获得性耐药是NSCLC靶向治疗的最大障碍。我们前期研究发现MEK/ERK旁路激活导致NSCLC对第三代EGFR-TKI耐药，并且与敏感细胞相比，耐药细胞LKB1表达下调，p-ERK表达上调。研究显示，LKB1缺失可激活FAK/Src。FAK/Src/PXN信号级联反应可磷酸化激活ERK。另有研究显示，Paxillin (PXN)介导的ERK激活导致了NSCLC对第一代EGFR-TKIs耐药。因此，我们推测，LKB1可能通过FAK/Src/PXN信号级联反应调控ERK磷酸化水平，介导NSCLC第三代EGFR-TKI AZD9291耐药。基于上述设想，本项目拟通过细胞水平和动物模型两个方面研究，系统探讨LKB1与FAK/Src/PXN、MEK/ERK信号通路的调控关系及其在第三代EGFR-TKI耐药中的作用，为探索和发现新的耐药机制，以制定有效的治疗策略提供重要理论依据。

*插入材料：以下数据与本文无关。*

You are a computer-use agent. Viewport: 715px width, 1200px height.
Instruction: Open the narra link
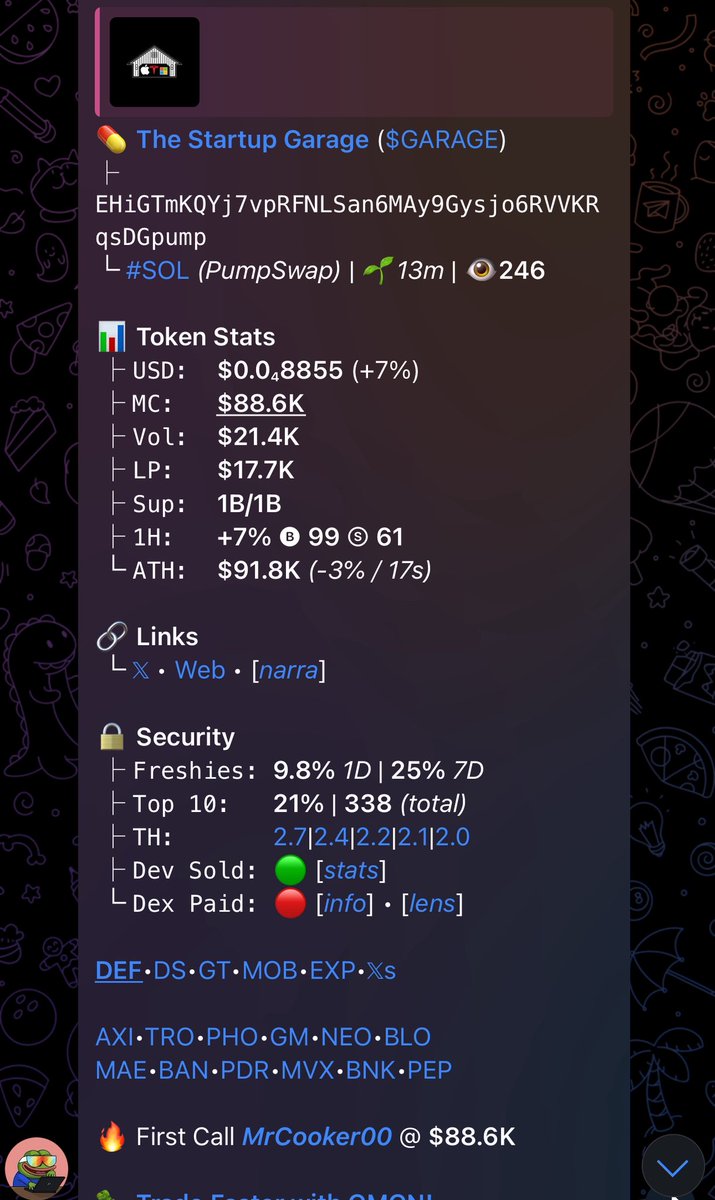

Development of acquired resistance to small cancer therapeutic molecules has become a major obstacle in the clinic for a long-term efficacy. We recently reported that modulation of MEK/ERK-dependent Bim and Mcl-1 degradation critically mediates resistance of EGFR-mutant NSCLC cells to AZD9291.And we found that the expression of LKB1 is decreased and p-ERK is increased in AZD9291 resistant NSCLC cells compared to parental sensitive cells. A previous study demonstrated that the nonreceptor tyrosine kinases Src and FAK are activated by LKB1 Loss. PXN is phosphorylated by FAK and Src and in turn binds to other downstream proteins including ERK. Another study showed that Paxillin (PXN)-mediated ERK activation is responsible for 1st generation TKIs resistance. We thus hypothesized that MEK/ERK hyperactivation in a LKB1/ FAK/Src/ PXN dependent pathway may result in resistance to AZD9291. Based on the above ideas, this project tends to use cell culture in vitro and xenograft in nude mice to explore molecular mechanism of resistance to third generation EGFR-TKI in EGFR-mutant lung cancers confered by LKB1 via activating MEK/ERK pathway. The accomplishment of this project will help to deepen the understanding the mechanism of resistance to target therapy in order to develop effective strategies to delay or overcome resistance.